> _WHAT IS BEING ASKED_: Leave the pictures out, and repeat exactly each line from the one that holds "Where should I" through the final line of the entries below.

Collected data entries
•••

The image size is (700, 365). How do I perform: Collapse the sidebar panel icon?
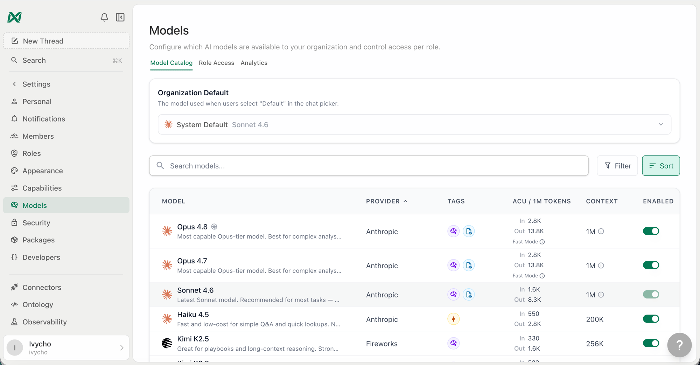[120, 17]

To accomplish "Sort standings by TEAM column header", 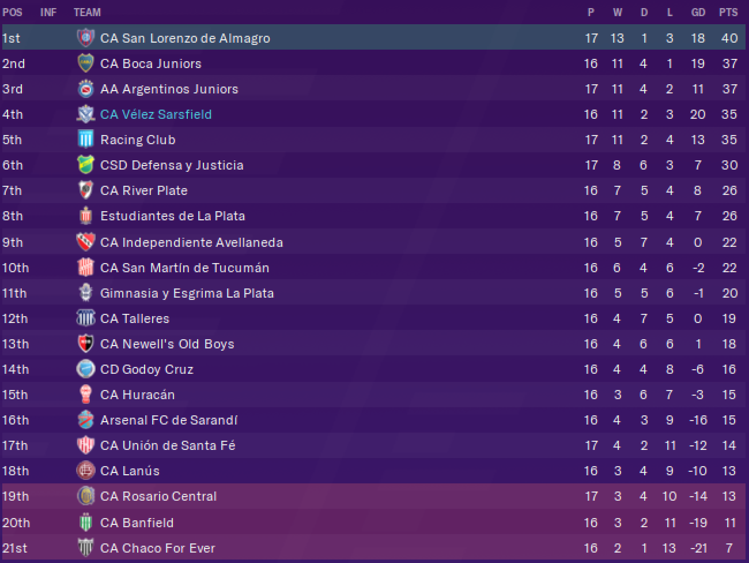I will pyautogui.click(x=87, y=12).
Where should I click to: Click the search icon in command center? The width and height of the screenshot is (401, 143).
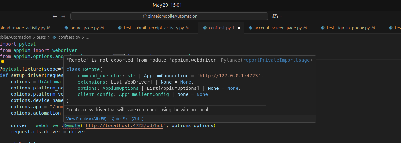pos(144,16)
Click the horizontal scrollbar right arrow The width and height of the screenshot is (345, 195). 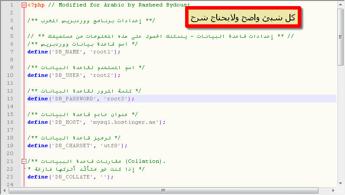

•••

> _RESPONSE BOX_:
Where should I click to: Click the search icon in command center? The width and height of the screenshot is (401, 143).
pos(144,16)
Click the horizontal scrollbar right arrow The width and height of the screenshot is (345, 195). 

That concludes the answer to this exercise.